* **Try it**:
Every line in the records below that holds "computer" must be identified and copied.

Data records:
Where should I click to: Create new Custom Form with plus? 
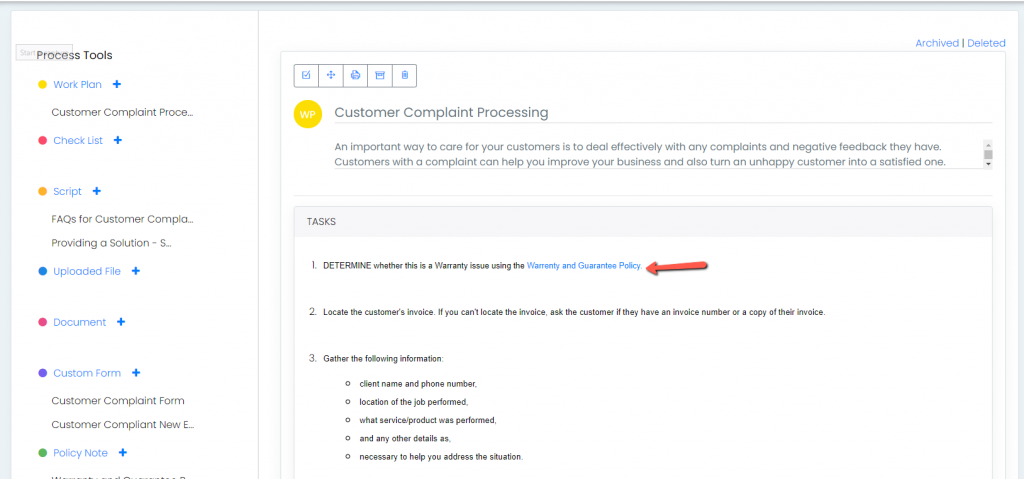[136, 373]
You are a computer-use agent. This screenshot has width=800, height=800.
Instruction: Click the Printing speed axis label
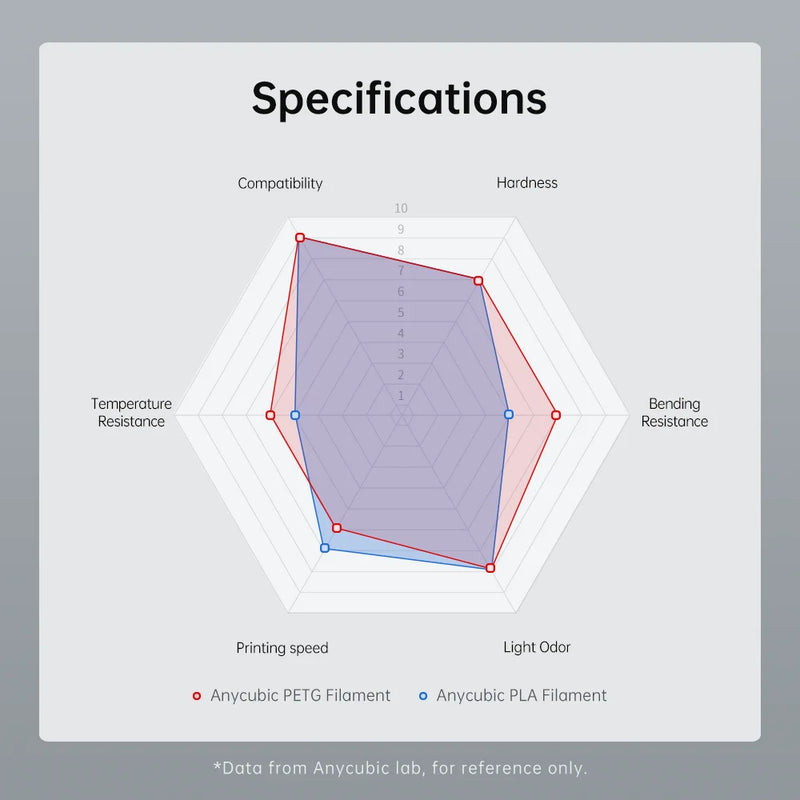click(282, 648)
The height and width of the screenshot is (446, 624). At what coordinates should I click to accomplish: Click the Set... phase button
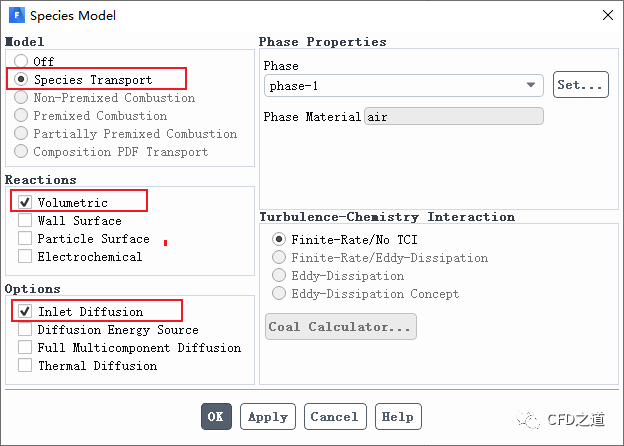(580, 85)
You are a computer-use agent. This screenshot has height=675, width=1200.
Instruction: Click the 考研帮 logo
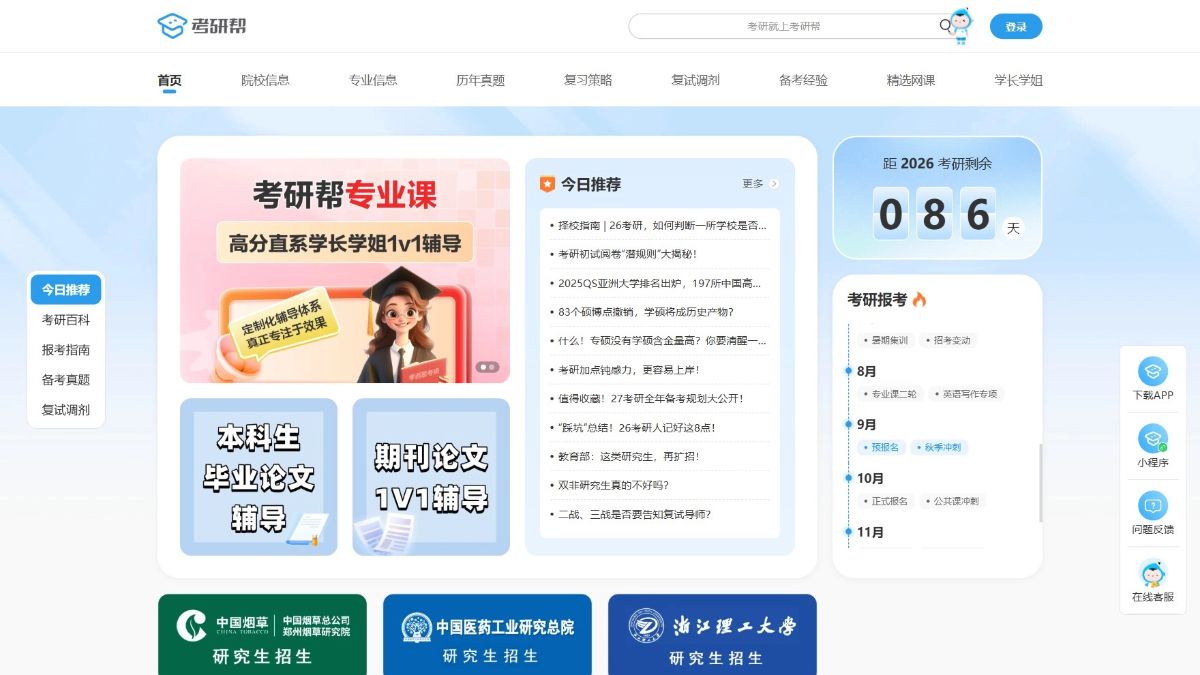[202, 26]
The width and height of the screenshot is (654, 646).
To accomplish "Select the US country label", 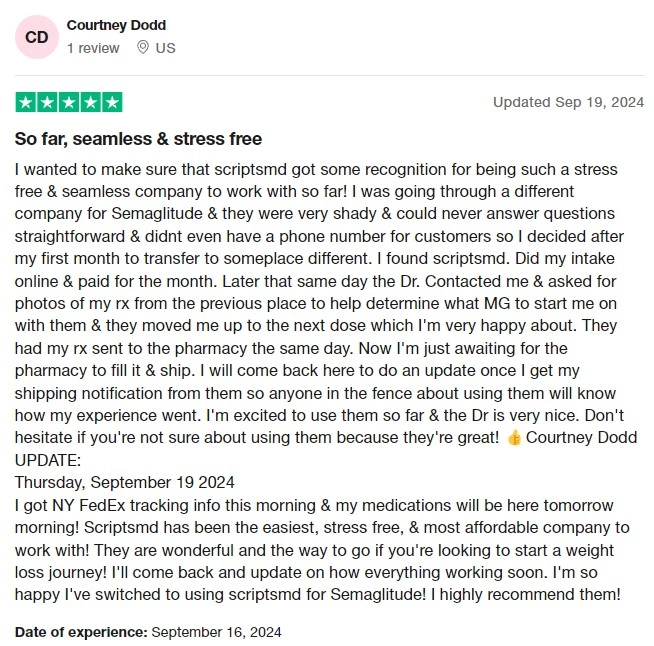I will click(166, 48).
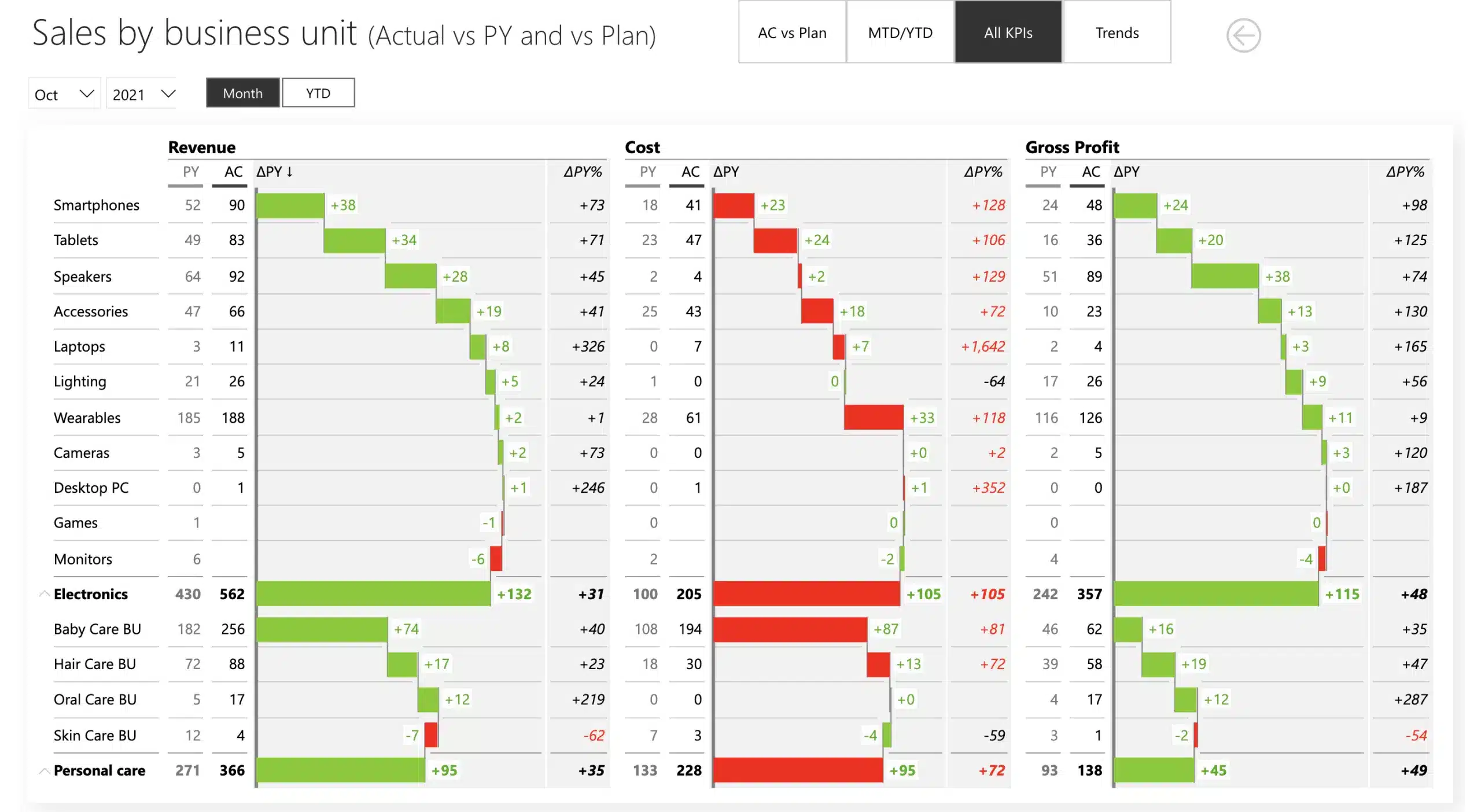The height and width of the screenshot is (812, 1481).
Task: Open the MTD/YTD view
Action: pos(899,32)
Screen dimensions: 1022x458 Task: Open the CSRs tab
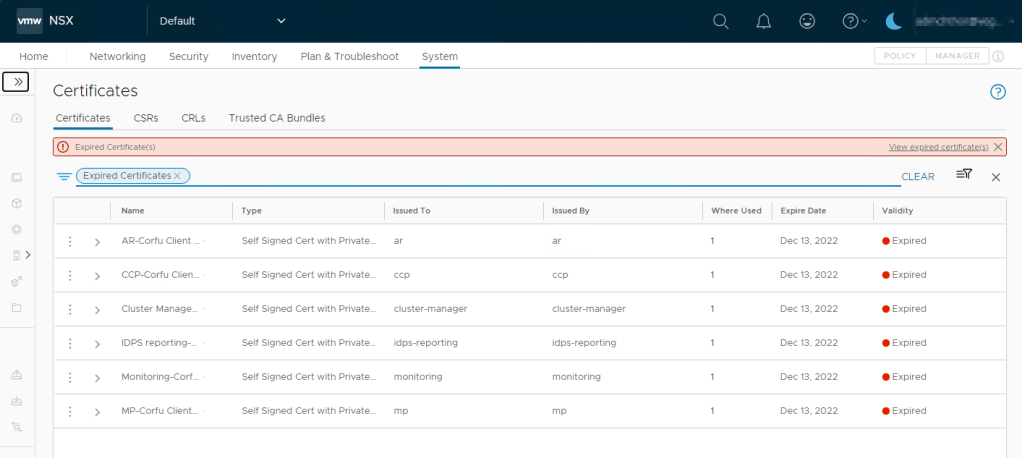coord(146,118)
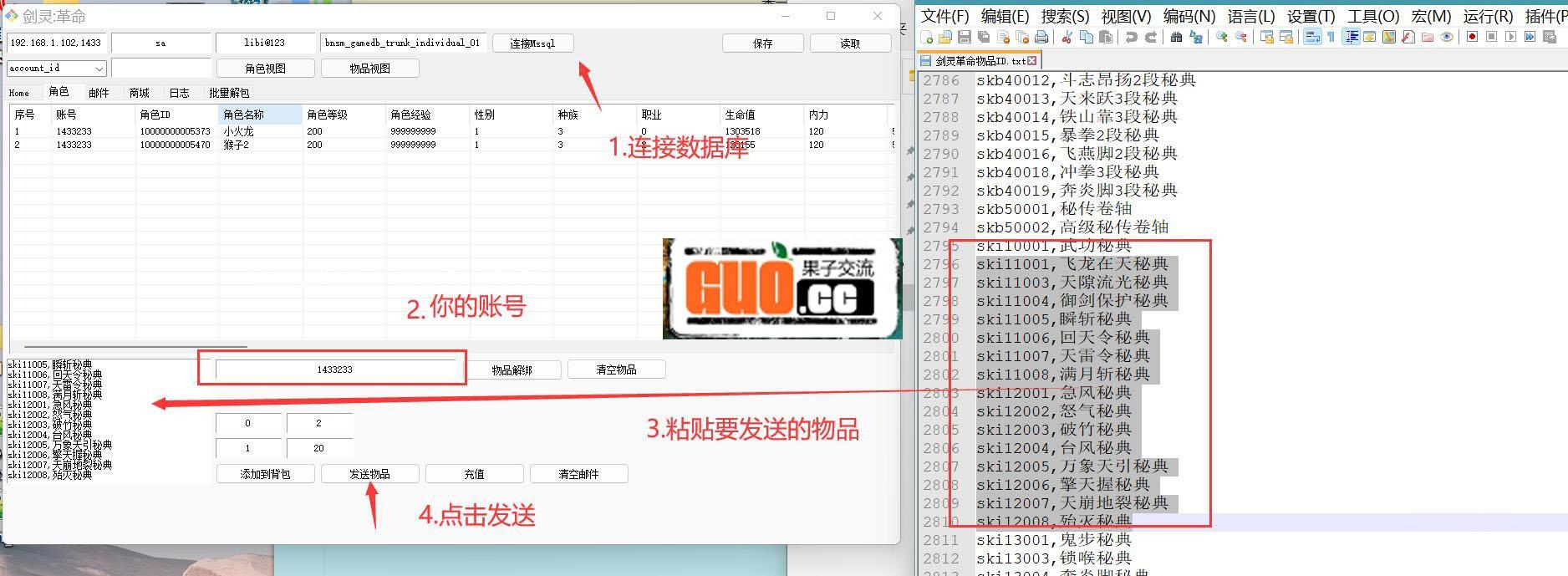Click the 发送物品 button

point(369,474)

* **Answer area**:
You are a computer-use agent. This screenshot has width=800, height=800.
You are a computer-use agent. This screenshot has height=675, width=1200.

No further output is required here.